ベルディン軌道

ラチェットとクランクは遂に敵の本拠地、スペースシップBBに到着した。厄介者でもあっさり停泊させてくれたが、シップが丁度収まるスペースと転送装置分の足場以外は水で満たされている、何とも変わった停泊所だ。

「ん?アレってどこかで…」

黒塗りのシップから降り立ったラチェットの目線の先、窓の外には、見覚えのある船が。

「戦艦、または貨物船のようッスね」
「貨物……あ!」

自分で放った言葉によりクランクも思い出し、ラチェットの叫びと同時に下顎を開いた。

以前BBステーションで発見したが、破壊せずに泣く泣く見過ごした食糧貨物船。偶然にもそれは、彼らが見つけた船と全く同じものである。

「もしかしたら、地球人があそこに…!」
「可能性は高いッス。見るッス、同じ船がいくつも周りに配置されているッスよ」

よく見ると、ラチェットが注目した船以外もほぼ同じ見てくれをしている。位置が手前すぎて全体が見えない船もあれば、遠すぎて小惑星と早とちりしていた船もある。

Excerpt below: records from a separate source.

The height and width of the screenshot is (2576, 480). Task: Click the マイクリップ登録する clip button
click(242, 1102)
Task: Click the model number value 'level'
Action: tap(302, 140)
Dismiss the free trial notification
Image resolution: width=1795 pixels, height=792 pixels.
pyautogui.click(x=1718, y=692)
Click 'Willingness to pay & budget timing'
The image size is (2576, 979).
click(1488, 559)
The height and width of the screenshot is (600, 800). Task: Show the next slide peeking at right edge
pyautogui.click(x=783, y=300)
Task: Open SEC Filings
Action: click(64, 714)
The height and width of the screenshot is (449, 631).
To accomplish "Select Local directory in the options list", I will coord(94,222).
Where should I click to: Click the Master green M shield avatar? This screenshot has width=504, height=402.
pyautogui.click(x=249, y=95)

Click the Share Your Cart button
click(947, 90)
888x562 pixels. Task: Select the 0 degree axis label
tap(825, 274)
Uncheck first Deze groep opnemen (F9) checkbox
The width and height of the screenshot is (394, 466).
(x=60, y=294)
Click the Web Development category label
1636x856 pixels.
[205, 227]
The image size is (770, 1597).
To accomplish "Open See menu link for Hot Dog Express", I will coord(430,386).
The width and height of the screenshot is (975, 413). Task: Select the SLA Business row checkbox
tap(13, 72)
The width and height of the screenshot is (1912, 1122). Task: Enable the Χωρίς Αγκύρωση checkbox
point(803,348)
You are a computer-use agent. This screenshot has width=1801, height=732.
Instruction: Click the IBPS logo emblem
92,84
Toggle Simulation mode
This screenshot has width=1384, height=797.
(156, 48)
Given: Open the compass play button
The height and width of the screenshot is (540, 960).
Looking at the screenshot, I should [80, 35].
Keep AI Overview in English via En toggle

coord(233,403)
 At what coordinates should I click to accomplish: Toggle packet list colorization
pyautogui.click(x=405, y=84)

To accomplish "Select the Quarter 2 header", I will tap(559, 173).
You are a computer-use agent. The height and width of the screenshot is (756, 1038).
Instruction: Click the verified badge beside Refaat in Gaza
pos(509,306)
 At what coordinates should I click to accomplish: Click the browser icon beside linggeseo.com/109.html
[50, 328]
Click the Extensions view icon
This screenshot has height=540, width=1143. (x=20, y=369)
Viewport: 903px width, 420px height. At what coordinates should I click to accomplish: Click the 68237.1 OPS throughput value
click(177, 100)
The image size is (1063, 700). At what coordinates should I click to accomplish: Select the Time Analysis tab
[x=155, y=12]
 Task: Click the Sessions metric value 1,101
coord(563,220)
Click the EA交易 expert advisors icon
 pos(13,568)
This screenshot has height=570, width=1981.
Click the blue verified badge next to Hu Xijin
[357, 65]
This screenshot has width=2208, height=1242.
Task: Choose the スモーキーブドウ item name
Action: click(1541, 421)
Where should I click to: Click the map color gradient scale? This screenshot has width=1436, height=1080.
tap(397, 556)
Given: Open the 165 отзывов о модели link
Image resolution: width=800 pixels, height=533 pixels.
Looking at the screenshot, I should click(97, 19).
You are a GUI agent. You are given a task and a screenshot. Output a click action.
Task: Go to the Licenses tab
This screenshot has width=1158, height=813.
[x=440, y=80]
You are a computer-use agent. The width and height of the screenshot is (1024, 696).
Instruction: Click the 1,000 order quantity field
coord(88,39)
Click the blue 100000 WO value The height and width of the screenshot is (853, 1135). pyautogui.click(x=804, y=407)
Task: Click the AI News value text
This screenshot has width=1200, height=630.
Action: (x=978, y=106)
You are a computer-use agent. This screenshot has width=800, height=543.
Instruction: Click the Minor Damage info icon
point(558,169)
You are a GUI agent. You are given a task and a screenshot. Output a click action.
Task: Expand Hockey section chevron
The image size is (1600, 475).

「これだけあれば地球人全員の収容も可能ッス。無事だと良いッスけど…」
「行ってみようぜ!」

早速ラチェットは今居るフロア端にある転送装置へパタパタと駆け出す。

「待つッスよ。CEOから聞いた話だと、その転送装置は犬ロボットや監視ロボットの居る船に繋がっているッス」

カレボⅢのガラクトロン本社を出る前、ラチェット&クランクのゲーム内容を一通り網羅したCEOから攻略法を教えてもらっていた。

「でも、行き先は地球人格納庫って表示されてるぜ」
「それでも、今貨物船に乗り込んだところでワタシ達に何が出来るッスか?前回と同じ事ッス」
「無事かどうか確認するくらい必要だろ?」
「これら一つ一つ見ていくつもりッスか!?」

そんな途方もないチェックが徒労に終わらないか気掛かりだが、こうしてここで言い合っていても時間の無駄だ。相棒の言い分に降参したクランクは渋々転送装置の方へ歩いてくる。

「なあ、このままオイラ達でみんな助けちゃわない?」
「助けるって、地球人を?」
「だって、そもそもおねーさんがオイラ達について来たのって、地球人を助け出すためだろ?オイラ達でやっちゃおうよ」
「ラチェット、思い出すッス。地球人は例のゲームに一切登場していなかったッス。つまり、情報不足ッス。確実な解決策が思いつくまでは、この件には手を出さないのが賢明ッス」

クランクが無計画なラチェットに反論しきったと同時に転送が完了し、二人は倉庫内で警備にあたっているロボット全員と目が合ってしまった。

「あー……お邪魔しましたぁ…」

ワープで引き返す直前まで、カルトゥで鳴り響いたものと同じ警報が聞こえていた。